You may recall that, in Hansen, the Ninth held that 8 U. S. C. §1324(a)(1)(A)(iv) -- which forbids “encourag[ing] or induc[ing] an alien to come to, enter, or reside in the United States, knowing or in reckless disregard of the fact that such [activity] is or will be in violation of law -- was unconstitutional under the First Amendment.
The Supreme Court reversed, holding: "Properly interpreted, this provision forbids only the intentional solicitation or facilitation of certain unlawful acts. It does not “prohibi[t] a substantial amount of protected speech”—let alone enough to justify throwing out the law’s 'plainly legitimate sweep.'"
The issue is whether Congress used 'encourage' and 'induce' as terms of art referring to criminal solicitation and facilitation (thus capturing only a narrow band of speech) or instead as those terms are used in everyday conversation (thus encompassing a broader swath).

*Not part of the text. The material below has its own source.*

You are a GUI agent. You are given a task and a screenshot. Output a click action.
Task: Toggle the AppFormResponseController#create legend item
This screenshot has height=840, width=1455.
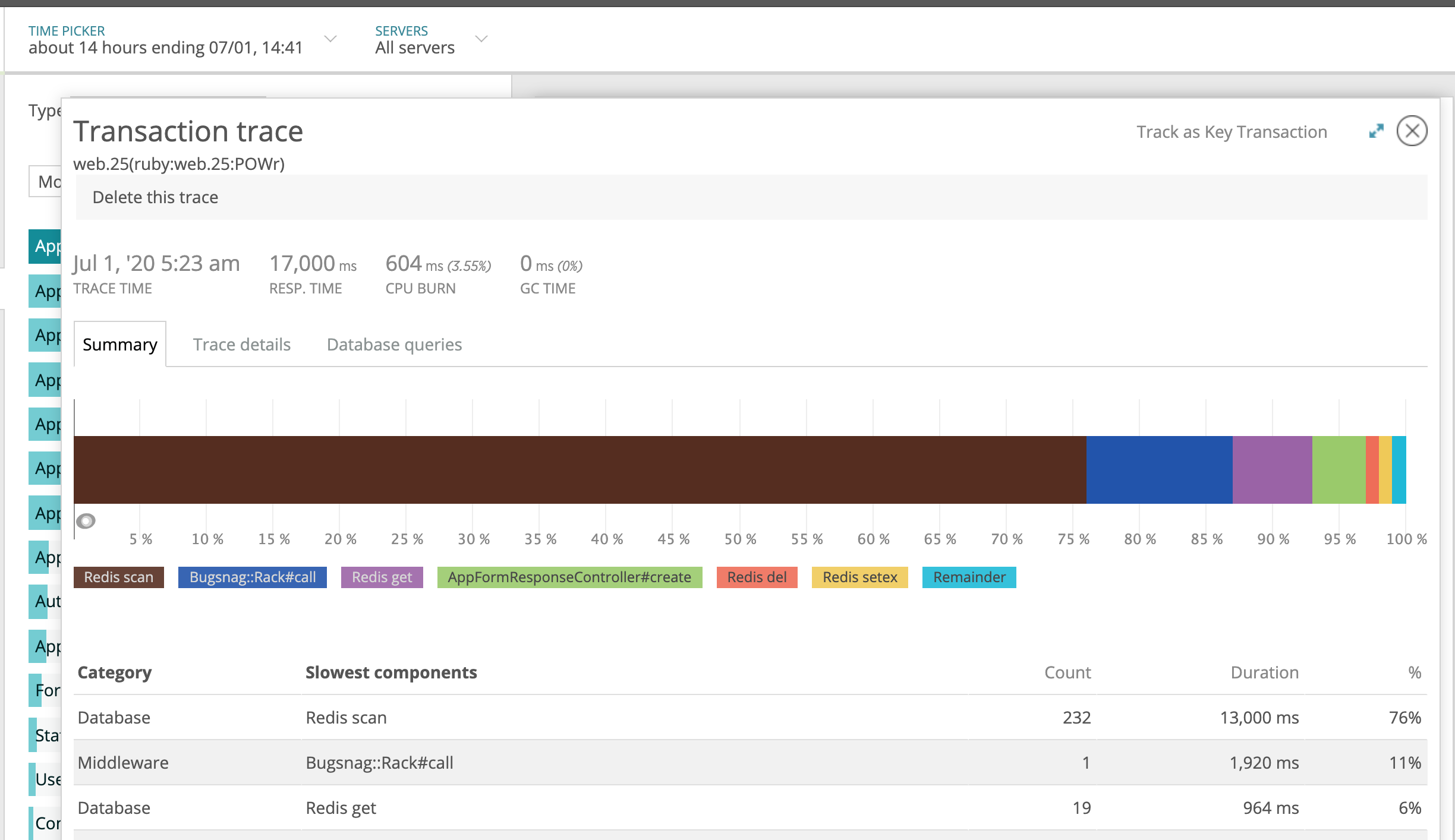pos(569,577)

We hold that clause (iv) uses “encourages or induces” in its specialized, criminal-law sense—that is, as incorporating common-law liability for solicitation and facilitation. In truth, the clash between definitions is not much of a contest. “Encourage” and “induce” have well-established legal meanings—and when Congress “borrows terms of art in which are accumulated the legal tradition and meaning of centuries of practice, it presumably knows and adopts the cluster of ideas that were attached to each borrowed word.”